If you use solutions, and make them concentrated enough, you might be able to.

Still, in this specific case, this whole mess is hardly required.

All that needs done:
Add MgSO4 after the water change once a week at 1/4 teaspoon per 25 gal is far beyond any need by plants.

That would rule out any GH/Mg/Ca related issue.

If they still have issues, then we know it's something else.

Regards, 
Tom Barr


----------



## fraynes1 (May 2, 2005)

So, Plantbrain I take it dosing 3/4 of a teaspoon once right after a w/c in my 75 gal. would suffice for the whole week? I use Eco-Complete so my GH should eventually drop, at what degree hardness should I start dosing more regular and in what amounts?

Also, when I dose my dry ferts I have just been dumping it in the tank with no problems, is this a bad thing or should I be dissolving it first?

Thanks 
Wayne


----------



## Hypancistrus (Oct 28, 2004)

plantbrain said:


> A simpler method, mix MgSO4 with CaCl2 and see if you get a precipitate at all.

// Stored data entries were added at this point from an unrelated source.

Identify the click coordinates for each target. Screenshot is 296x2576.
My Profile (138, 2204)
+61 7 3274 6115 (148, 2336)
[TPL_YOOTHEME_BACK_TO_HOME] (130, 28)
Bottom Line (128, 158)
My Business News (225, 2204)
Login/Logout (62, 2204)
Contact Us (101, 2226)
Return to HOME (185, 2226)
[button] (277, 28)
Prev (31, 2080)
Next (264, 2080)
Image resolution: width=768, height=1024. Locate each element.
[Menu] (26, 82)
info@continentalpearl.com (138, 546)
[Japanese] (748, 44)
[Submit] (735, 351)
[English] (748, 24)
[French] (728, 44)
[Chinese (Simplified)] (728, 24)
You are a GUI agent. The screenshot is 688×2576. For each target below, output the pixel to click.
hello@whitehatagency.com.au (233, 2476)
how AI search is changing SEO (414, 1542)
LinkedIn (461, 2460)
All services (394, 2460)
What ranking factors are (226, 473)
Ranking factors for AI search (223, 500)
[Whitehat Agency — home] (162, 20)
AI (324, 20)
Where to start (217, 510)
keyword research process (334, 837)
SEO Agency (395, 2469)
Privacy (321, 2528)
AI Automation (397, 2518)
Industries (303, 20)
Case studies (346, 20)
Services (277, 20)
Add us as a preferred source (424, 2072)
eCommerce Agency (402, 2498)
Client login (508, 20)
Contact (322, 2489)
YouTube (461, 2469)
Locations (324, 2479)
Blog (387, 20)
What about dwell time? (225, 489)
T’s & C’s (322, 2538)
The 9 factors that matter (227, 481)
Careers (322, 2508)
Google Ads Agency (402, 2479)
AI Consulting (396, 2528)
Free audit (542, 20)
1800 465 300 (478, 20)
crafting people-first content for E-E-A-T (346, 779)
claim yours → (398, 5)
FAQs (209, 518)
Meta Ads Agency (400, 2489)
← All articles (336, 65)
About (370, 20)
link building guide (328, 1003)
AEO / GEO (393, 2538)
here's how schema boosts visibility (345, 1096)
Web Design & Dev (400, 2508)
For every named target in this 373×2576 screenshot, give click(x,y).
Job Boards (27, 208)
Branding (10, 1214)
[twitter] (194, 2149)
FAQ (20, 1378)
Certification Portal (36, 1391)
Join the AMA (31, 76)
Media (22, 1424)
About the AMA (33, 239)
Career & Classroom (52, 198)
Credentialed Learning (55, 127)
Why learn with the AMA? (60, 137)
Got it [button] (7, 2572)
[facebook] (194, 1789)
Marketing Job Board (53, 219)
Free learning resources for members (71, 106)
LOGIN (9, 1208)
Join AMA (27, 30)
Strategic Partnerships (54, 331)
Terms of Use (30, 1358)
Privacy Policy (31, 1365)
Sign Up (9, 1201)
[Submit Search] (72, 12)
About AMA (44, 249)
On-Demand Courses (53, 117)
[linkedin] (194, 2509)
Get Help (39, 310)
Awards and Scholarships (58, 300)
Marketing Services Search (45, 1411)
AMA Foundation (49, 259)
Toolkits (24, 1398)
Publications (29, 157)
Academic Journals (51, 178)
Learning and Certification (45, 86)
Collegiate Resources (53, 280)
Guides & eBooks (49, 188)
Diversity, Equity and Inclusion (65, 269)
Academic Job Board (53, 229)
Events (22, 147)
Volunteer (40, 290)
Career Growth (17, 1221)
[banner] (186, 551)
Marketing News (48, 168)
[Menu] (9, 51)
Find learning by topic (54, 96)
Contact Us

http://www.plantedtank.net/forums/showthread.php?t=17431


----------



## Betowess (Dec 9, 2004)

For my near zero GH well water, I dose 4:1 ratio 19.85 grams of calcium chloride (Greg Watson is the source) and 8.32 grams of Mg (Epsom Salts) for a 5dgh on 50 gallons of change water. Sometimes I dose a 3:1 ratio which is 11.54 grams of Ca chloride and 13.46 grams of Mg. These numbers were furnished to me by some of the chem gurus on our forum. Obviously, one could take a percentage out to modify for your tank's change water and size. And most don't have to add calcium like I do. bob


----------